------ TEXT SHOWN

# Stemming

In [1]:
import nltk

from nltk.stem.porter import PorterStemmer

In [2]:
porter_stemmer = PorterStemmer()

In [3]:
porter_stemmer.stem('caresses')

'caress'

In [4]:
sample_words = ['caresses', 'ponies', 'pony', 'cats', 'running', 'runner', 'climber', 'easily', 'quickly']

for word in sample_words:
    print(word, '-->', porter_stemmer.stem(word))

caresses --> caress
ponies --> poni
pony --> poni
cats --> cat
running --> run
runner --> runner
climber --> climber
easily --> easili
quickly --> quickli


In [5]:
# Porter2 Stemmer
from nltk.stem.snowball import SnowballStemmer

In [6]:
snowball_stemmer = SnowballStemmer(language='english')

In [7]:
for word in sample_words:
    print(word, '-->', snowball_stemmer.stem(word))

caresses --> caress
ponies --> poni
pony --> poni
cats --> cat
running --> run
runner --> runner
climber --> climber
easily --> easili
quickly --> quick


# Lemmatization

In [8]:
import spacy
nlp = spacy.load('en_core_web_sm')

In [9]:
doc_object = nlp("I like to jog. I hated it in my childhood though.")

In [10]:
for token in doc_object:
    print(token, '-->', spacy.explain(token.pos_))

I --> pronoun
like --> verb
to --> particle
jog --> verb
. --> punctuation
I --> pronoun
hated --> verb
it --> pronoun
in --> adposition
my --> adjective
childhood --> noun
though --> adverb
. --> punctuation


In [11]:
# examine root words
for word in doc_object:
    print(word.text, '-->', word.lemma_, '-->', spacy.explain(word.lemma_))

------------
------ MATERIAL

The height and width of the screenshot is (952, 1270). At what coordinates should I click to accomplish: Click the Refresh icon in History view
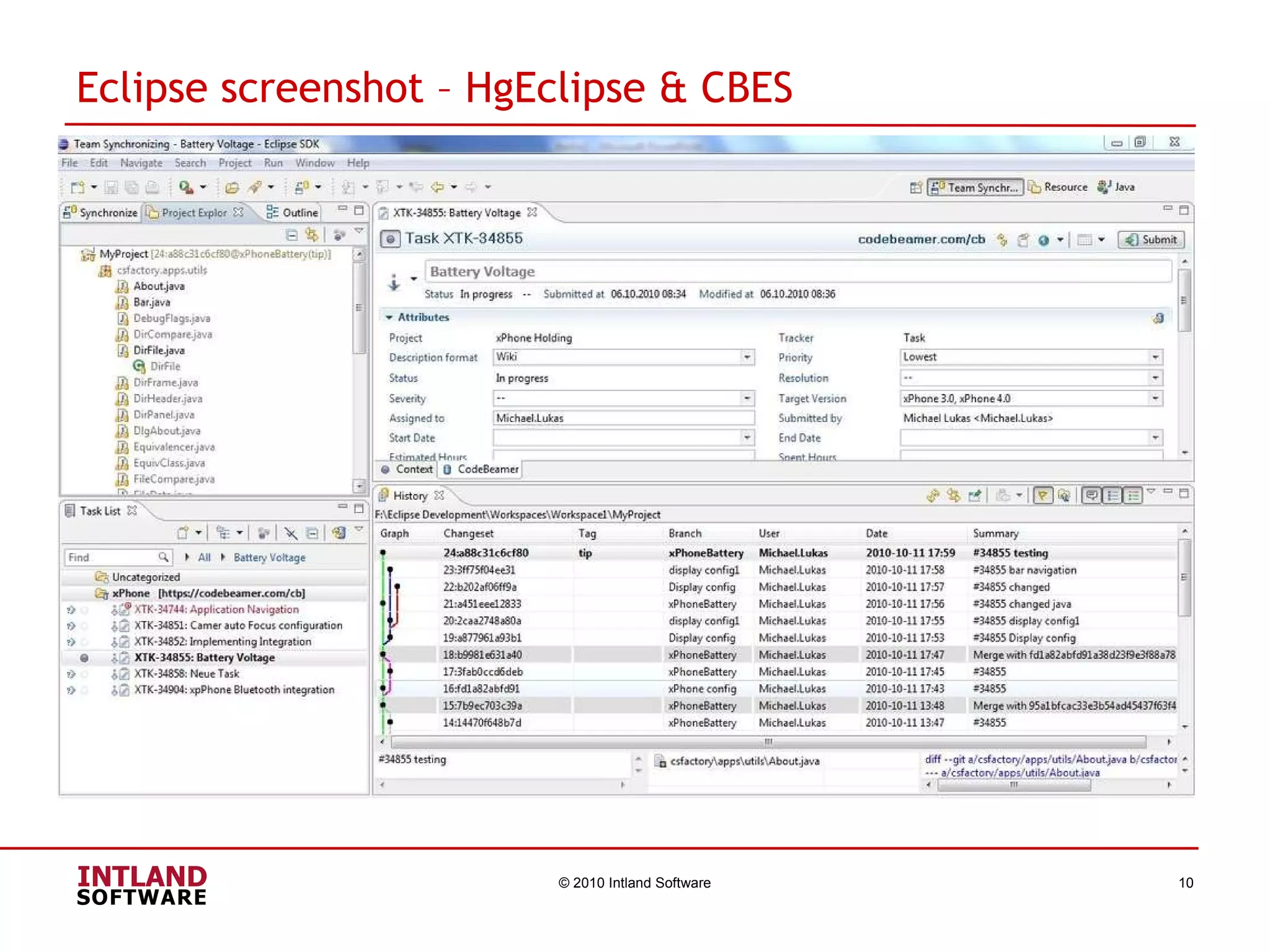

------------

● **TASK DIRECTIONS**
In the stemming and lemmatization text above, copy the passage from "# Lemmatization" to "print(token, '-->', spacy.explain(token.pos_))" word for word.

● **SOLUTION FOR THIS TASK**
# Lemmatization

In [8]:
import spacy
nlp = spacy.load('en_core_web_sm')

In [9]:
doc_object = nlp("I like to jog. I hated it in my childhood though.")

In [10]:
for token in doc_object:
    print(token, '-->', spacy.explain(token.pos_))